--- BEGIN Document ---
Remember too, that although you may not have the time and energy for a scene, you can do other things. For example, taking your submissive shopping can be a lot easier on the mind and body than running a scene with them. Most submissives, at least if you allow them to get dressed, enjoy shopping for clothes, and most of them enjoy shopping for new toys too - and even get a thrill from seeing toys for fetishes that they don't like and being asked to hop on them in the store. This gives them that little thrill of "OMG will she really make me do this at home" mixed in with breaking taboos in public, plus the belief that you probably won't start a scene in a shop but it is attention as well as some form of active submission which is just the ticket, even if only for a couple of minutes in the shop.

If you do go shopping, and you have the time, there is always the ritual of showing what you've just bought her too. Depending on where you shop, even one outfit may take some time - I recently bought an outfit with about 35 different items (and not just the same items on different layers) - demonstrating all the combinations of that to find the way Mistress liked it best took over an hour in which all her attention was on me, but she was just sitting back, watching me change clothes and discussing which bits she liked the best. I'm fairly sure this is lower effort on her part than an intense scene, but it made me feel great and gave me lots and lots of attention. If this had been mixed with play, and it can often lead that way for us, it could have taken hours if not days.

Another alternative would be to set her tasks. For example, say you'd like her to find certain types of places, and then spend the time required to go to the places she's found. Want to display your submissive in public, in bondage? Have her search for places that allow or even encourage this. Want to train her as a pony girl? Have her search out a few schools. If you keep your submissive in a kennel or cage routinely, letting her have a day free to explore like this can be a reward in its own right of course. Exploring half a dozen new sims or clubs to find one that you like can easily take quite some time, but it's time where you're not constantly as focussed as you would be in a normal scene so it is less draining on you, but your submissive will love you for it.

Or consider having her do things for you. Want to have a new bed and have a submissive who can build, or who can design textures for when you build? Set her to it. When it's done examining, and then testing, the bed can be a great spark for some play too - you're asking her questions about design decisions, functionality etc. and you're paying attention to her creative work which is always a great place to give her attention if she's inclined that way, and it can give you fun ways to praise, mock punish and otherwise lavish attention on your submissive. Be warned though: if you have a submissive who hates building, this isn't such a good thing to do, but you can almost certainly find something that they will like doing that it useful for both of you.

INTERMISSION: THE MAGIC OF PRESENCE
Being in the presence of the dominant is not quite the same as having their attention. You could be lying on your bed reading, with your submissive kneeling quietly in the corner, watching you carefully from her lowered eyes. You pay no attention to her, at least until you are done with your reading or you need a drink or whatever. This doesn't do the same thing as paying attention, but can be still be deeply satisfying in a passive way for the submissive.
--- END Document ---
• _What you will do_: Rewrite the passage on giving a submissive attention, starting with "Another alternative would" and going on through "you for it.", changing "kennel" to "crate".
--- BEGIN Given material ---
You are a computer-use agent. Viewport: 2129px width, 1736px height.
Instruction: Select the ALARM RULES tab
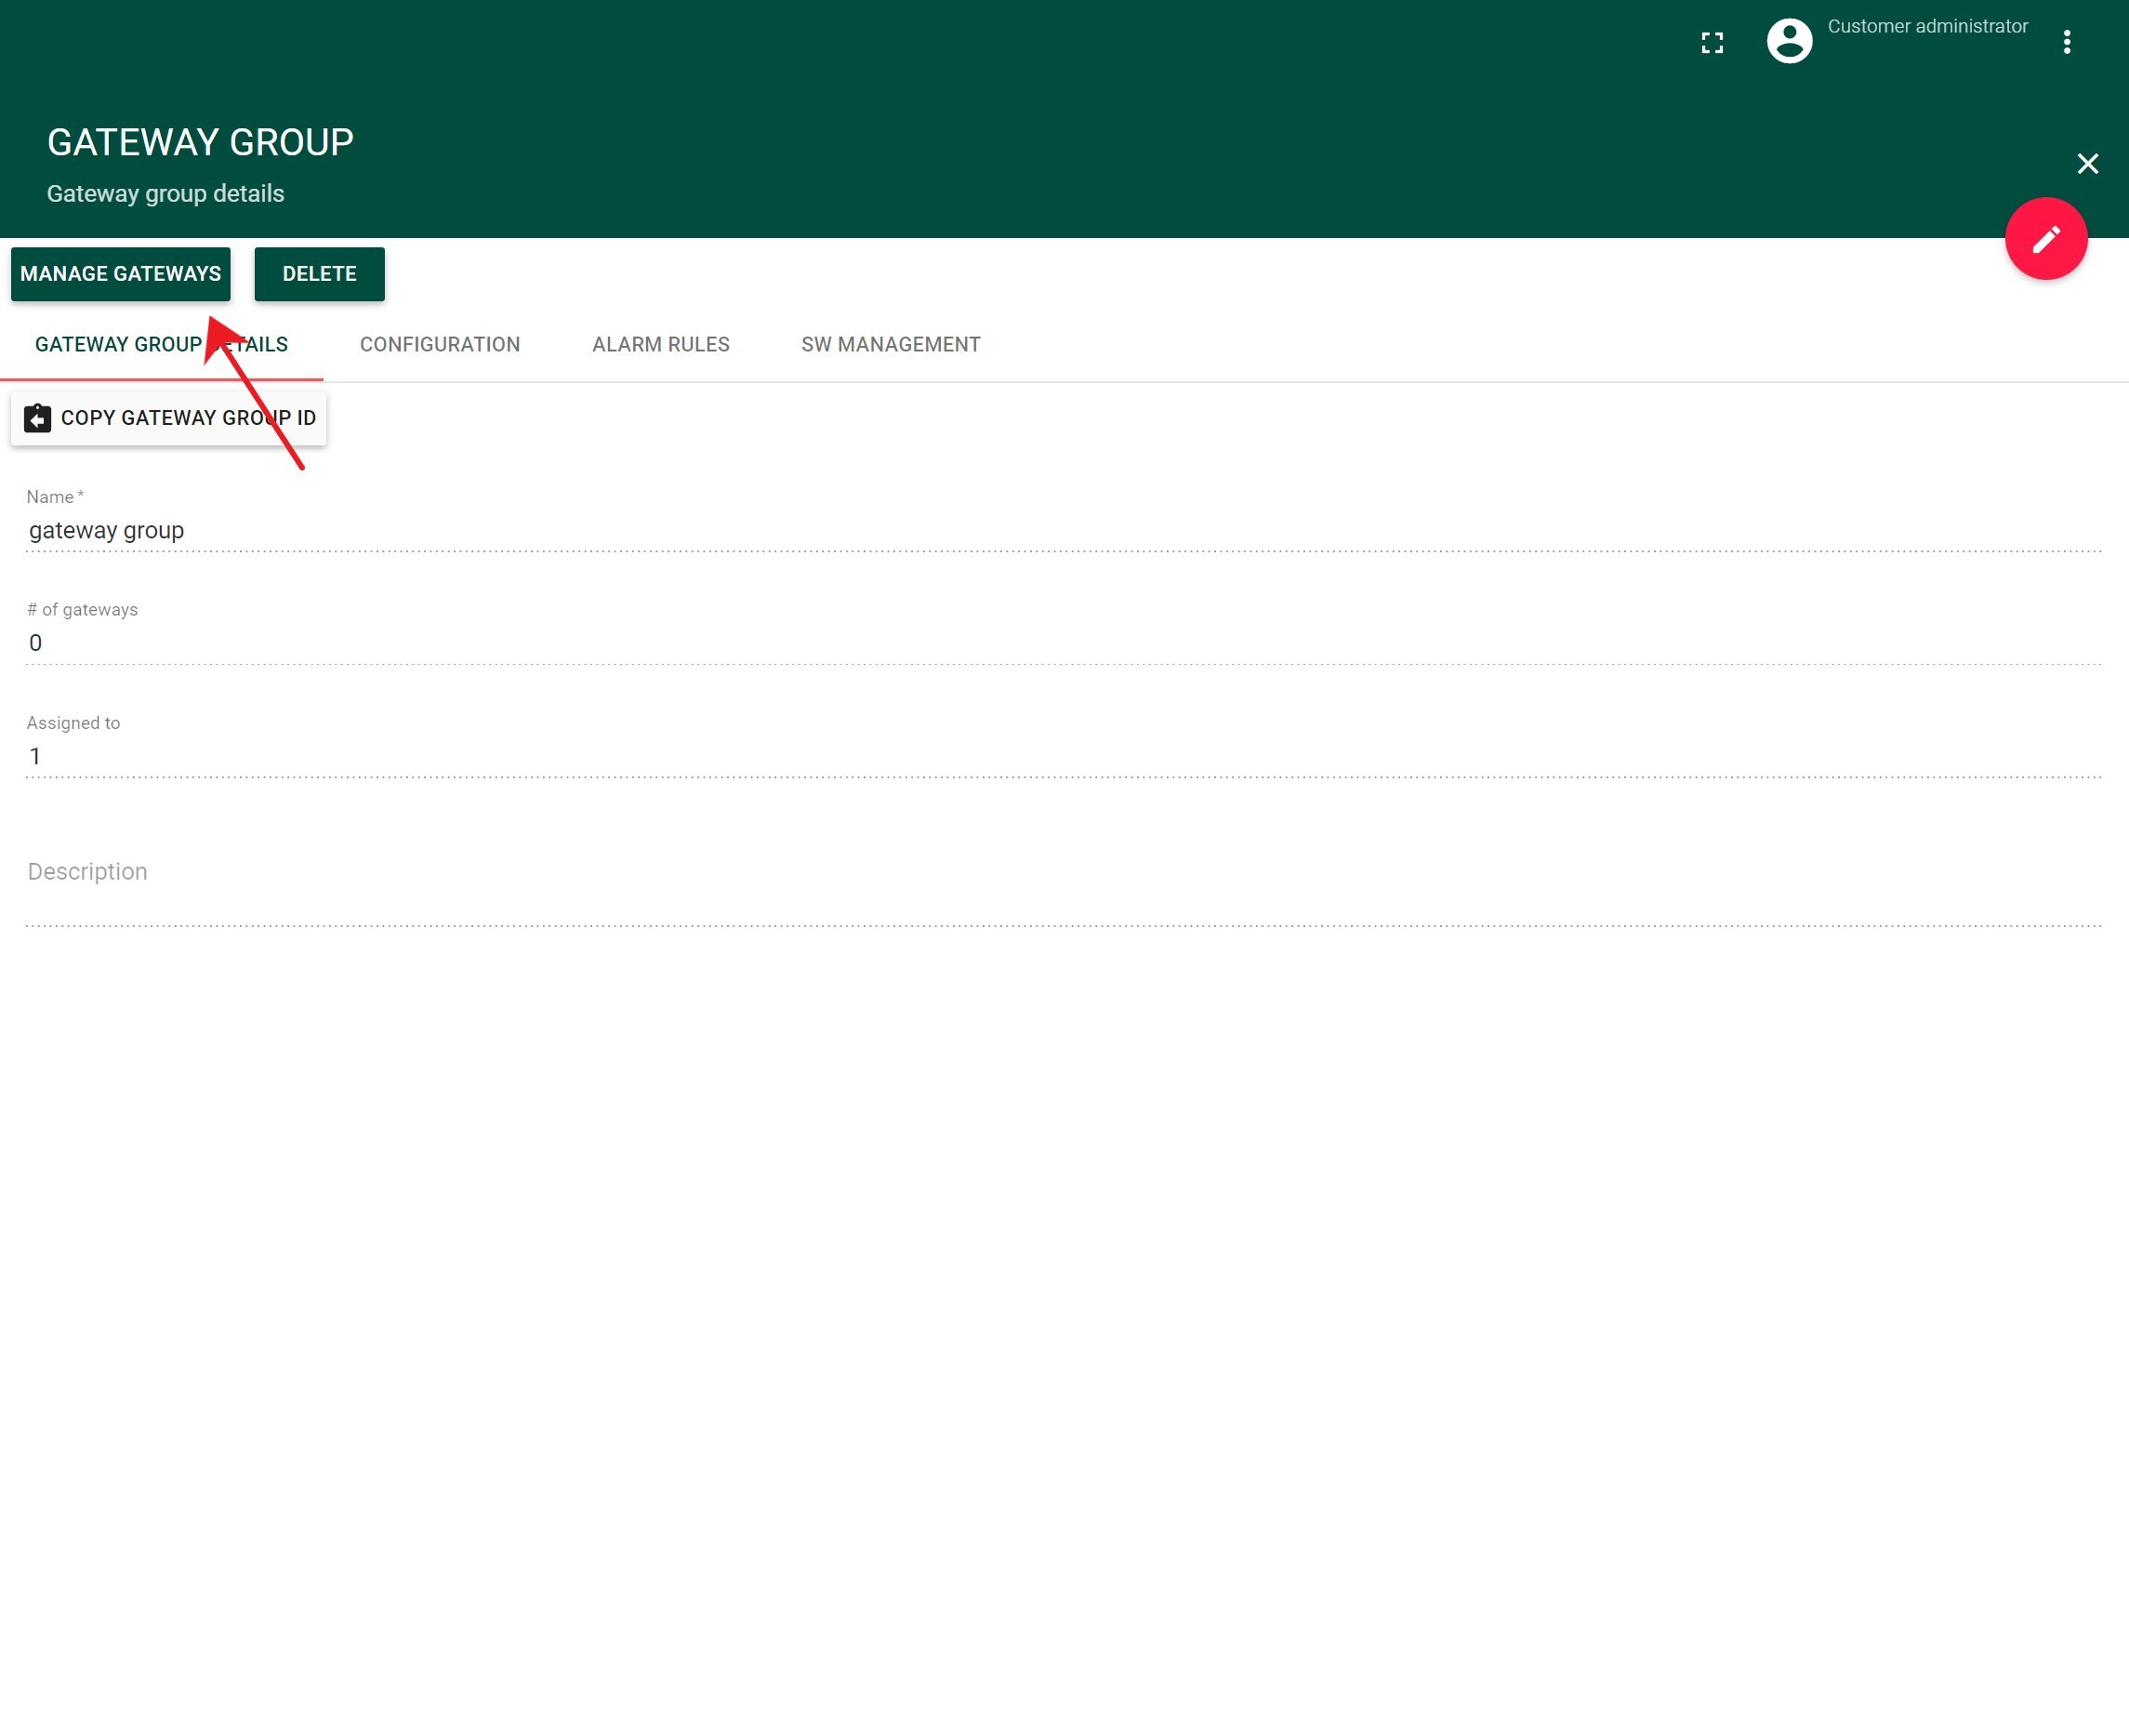tap(659, 343)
--- END Given material ---
• _The reply_:
Another alternative would be to set her tasks. For example, say you'd like her to find certain types of places, and then spend the time required to go to the places she's found. Want to display your submissive in public, in bondage? Have her search for places that allow or even encourage this. Want to train her as a pony girl? Have her search out a few schools. If you keep your submissive in a crate or cage routinely, letting her have a day free to explore like this can be a reward in its own right of course. Exploring half a dozen new sims or clubs to find one that you like can easily take quite some time, but it's time where you're not constantly as focussed as you would be in a normal scene so it is less draining on you, but your submissive will love you for it.